Introduction

SNMoE (Skew-Normal Mixtures-of-Experts) provides a flexible modelling framework for heterogenous data with possibly skewed distributions to generalize the standard Normal mixture of expert model. SNMoE consists of a mixture of K skew-Normal expert regressors network (of degree p) gated by a softmax gating network (of degree q) and is represented by:

• The gating network parameters alpha’s of the softmax net.
• The experts network parameters: The location parameters (regression coefficients) beta’s, scale parameters sigma’s, and the skewness parameters lambda’s. SNMoE thus generalises mixtures of (normal, skew-normal) distributions and mixtures of regressions with these distributions. For example, when $$q=0$$, we retrieve mixtures of (skew-normal, or normal) regressions, and when both $$p=0$$ and $$q=0$$, it is a mixture of (skew-normal, or normal) distributions. It also reduces to the standard (normal, skew-normal) distribution when we only use a single expert ($$K=1$$).

Model estimation/learning is performed by a dedicated expectation conditional maximization (ECM) algorithm by maximizing the observed data log-likelihood.
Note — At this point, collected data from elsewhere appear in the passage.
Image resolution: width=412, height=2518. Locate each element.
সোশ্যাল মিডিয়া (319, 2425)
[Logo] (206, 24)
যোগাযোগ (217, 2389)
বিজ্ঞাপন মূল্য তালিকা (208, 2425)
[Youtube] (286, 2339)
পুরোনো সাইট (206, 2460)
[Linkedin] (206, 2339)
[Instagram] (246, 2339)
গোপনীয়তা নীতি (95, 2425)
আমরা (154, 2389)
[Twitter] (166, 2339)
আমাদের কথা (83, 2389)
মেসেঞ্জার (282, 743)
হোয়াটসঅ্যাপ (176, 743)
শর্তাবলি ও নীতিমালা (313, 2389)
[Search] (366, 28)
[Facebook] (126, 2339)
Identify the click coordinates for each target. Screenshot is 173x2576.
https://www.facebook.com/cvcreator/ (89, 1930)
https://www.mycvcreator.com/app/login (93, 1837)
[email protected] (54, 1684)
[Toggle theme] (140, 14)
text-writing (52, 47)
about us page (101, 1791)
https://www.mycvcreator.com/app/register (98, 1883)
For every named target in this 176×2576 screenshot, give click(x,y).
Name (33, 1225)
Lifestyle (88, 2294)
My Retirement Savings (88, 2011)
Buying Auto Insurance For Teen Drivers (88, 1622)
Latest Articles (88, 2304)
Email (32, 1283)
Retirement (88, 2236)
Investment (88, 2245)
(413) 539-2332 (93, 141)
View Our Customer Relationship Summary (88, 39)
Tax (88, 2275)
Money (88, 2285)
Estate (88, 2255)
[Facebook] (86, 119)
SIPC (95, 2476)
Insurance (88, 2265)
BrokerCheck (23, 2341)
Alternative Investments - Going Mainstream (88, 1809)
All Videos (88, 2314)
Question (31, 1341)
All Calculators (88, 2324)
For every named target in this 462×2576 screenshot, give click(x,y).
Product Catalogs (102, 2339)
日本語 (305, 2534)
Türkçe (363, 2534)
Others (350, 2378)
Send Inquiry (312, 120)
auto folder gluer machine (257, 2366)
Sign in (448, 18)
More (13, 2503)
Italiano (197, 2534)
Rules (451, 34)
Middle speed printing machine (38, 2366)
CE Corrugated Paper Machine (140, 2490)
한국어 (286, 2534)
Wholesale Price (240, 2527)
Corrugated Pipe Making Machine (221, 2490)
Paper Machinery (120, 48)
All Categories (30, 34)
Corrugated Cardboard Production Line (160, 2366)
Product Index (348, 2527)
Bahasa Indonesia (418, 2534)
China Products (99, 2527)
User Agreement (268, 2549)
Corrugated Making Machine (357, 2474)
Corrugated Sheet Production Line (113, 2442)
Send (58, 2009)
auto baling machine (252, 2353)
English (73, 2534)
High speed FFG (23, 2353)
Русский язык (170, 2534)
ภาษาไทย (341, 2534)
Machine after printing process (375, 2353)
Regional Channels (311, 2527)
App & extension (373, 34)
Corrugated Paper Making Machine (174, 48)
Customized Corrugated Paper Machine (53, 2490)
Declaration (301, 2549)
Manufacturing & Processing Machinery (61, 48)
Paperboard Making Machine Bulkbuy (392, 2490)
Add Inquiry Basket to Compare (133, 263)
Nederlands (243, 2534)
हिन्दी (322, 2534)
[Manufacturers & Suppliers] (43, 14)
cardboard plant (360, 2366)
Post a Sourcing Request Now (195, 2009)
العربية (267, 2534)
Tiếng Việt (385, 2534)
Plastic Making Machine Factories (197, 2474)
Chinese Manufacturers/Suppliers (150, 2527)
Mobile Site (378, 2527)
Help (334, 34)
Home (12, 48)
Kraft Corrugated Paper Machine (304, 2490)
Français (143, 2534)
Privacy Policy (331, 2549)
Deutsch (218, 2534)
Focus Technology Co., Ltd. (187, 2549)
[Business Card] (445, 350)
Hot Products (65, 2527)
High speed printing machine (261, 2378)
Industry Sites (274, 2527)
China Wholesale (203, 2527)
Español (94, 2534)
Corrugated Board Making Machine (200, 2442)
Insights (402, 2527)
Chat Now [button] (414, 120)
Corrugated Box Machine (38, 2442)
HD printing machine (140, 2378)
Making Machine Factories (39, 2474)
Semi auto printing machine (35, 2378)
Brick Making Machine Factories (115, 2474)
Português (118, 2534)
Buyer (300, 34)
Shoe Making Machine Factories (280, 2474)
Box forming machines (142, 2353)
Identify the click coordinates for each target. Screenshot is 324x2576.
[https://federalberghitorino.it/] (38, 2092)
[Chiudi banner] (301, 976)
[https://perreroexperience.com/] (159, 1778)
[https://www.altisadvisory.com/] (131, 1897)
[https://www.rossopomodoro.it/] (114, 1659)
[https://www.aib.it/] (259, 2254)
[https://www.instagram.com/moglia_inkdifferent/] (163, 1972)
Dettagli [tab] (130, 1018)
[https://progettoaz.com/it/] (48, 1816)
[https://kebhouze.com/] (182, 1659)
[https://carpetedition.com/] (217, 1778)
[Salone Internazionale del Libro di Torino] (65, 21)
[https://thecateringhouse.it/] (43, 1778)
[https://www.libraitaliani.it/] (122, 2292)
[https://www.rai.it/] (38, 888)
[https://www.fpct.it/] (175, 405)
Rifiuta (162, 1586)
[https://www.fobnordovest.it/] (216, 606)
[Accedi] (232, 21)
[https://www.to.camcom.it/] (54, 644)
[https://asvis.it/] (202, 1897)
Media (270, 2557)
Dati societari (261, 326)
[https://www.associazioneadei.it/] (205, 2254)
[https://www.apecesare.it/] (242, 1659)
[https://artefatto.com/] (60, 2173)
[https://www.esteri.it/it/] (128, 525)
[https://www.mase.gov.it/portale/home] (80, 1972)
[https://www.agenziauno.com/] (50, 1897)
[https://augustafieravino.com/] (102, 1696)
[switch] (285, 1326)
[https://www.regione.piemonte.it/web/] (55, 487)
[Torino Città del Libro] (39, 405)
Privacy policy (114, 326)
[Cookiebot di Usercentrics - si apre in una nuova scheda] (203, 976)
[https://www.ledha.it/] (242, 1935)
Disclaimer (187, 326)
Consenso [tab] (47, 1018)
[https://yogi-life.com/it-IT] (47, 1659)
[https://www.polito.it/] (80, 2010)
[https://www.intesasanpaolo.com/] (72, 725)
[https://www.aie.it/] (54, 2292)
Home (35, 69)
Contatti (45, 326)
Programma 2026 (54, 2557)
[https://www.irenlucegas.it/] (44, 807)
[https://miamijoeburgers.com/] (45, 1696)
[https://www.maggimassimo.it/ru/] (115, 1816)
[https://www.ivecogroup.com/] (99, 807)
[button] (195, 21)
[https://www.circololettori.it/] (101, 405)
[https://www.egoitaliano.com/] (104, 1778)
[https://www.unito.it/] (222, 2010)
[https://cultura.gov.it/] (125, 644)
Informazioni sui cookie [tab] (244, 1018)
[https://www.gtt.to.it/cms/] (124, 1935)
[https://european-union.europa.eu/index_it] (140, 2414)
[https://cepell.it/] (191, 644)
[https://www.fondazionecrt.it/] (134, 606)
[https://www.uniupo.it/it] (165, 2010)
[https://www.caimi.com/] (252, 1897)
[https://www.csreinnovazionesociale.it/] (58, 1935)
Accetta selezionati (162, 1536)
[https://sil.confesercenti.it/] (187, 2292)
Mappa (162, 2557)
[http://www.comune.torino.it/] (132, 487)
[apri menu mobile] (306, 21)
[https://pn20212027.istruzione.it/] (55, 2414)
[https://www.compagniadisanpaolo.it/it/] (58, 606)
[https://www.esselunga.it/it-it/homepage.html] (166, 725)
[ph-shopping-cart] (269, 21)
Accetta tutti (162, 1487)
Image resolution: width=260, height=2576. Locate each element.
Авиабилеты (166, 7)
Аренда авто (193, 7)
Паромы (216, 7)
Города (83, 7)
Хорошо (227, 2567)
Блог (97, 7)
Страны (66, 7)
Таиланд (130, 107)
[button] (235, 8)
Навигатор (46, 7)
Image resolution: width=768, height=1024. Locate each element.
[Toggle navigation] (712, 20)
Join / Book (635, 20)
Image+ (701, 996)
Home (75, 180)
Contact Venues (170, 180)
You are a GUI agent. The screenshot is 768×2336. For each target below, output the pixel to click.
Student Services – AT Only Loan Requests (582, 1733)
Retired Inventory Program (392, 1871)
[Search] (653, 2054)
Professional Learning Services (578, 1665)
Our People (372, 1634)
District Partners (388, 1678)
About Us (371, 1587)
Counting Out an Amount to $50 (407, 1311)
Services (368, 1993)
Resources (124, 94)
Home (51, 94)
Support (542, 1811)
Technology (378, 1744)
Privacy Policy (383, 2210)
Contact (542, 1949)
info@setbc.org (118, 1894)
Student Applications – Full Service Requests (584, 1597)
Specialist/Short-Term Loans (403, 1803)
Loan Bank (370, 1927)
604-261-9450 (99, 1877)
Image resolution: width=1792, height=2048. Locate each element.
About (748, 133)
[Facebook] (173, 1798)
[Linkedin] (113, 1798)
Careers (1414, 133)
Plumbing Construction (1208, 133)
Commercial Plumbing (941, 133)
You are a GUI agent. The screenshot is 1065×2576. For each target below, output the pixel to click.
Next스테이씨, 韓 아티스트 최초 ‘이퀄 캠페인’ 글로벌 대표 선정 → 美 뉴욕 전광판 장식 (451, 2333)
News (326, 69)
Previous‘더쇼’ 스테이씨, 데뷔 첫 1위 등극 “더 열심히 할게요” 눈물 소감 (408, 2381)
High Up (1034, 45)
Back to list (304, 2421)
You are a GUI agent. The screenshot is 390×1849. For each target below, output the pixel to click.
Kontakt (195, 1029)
We provide simulated examples to illustrate the use of the model in model-based clustering of heterogeneous regression data and in fitting non-linear regression functions.

It was written in R Markdown, using the knitr package for production.

See help(package="meteorits") for further details and references provided by citation("meteorits").

Application to a simulated dataset

Generate sample

n <- 500 # Size of the sample
alphak <- matrix(c(0, 8), ncol = 1) # Parameters of the gating network
betak <- matrix(c(0, -2.5, 0, 2.5), ncol = 2) # Regression coefficients of the experts
lambdak <- c(3, 5) # Skewness parameters of the experts
sigmak <- c(1, 1) # Standard deviations of the experts
x <- seq.int(from = -1, to = 1, length.out = n) # Inputs (predictors)

# Generate sample of size n
sample <- sampleUnivSNMoE(alphak = alphak, betak = betak, sigmak = sigmak,
lambdak = lambdak, x = x)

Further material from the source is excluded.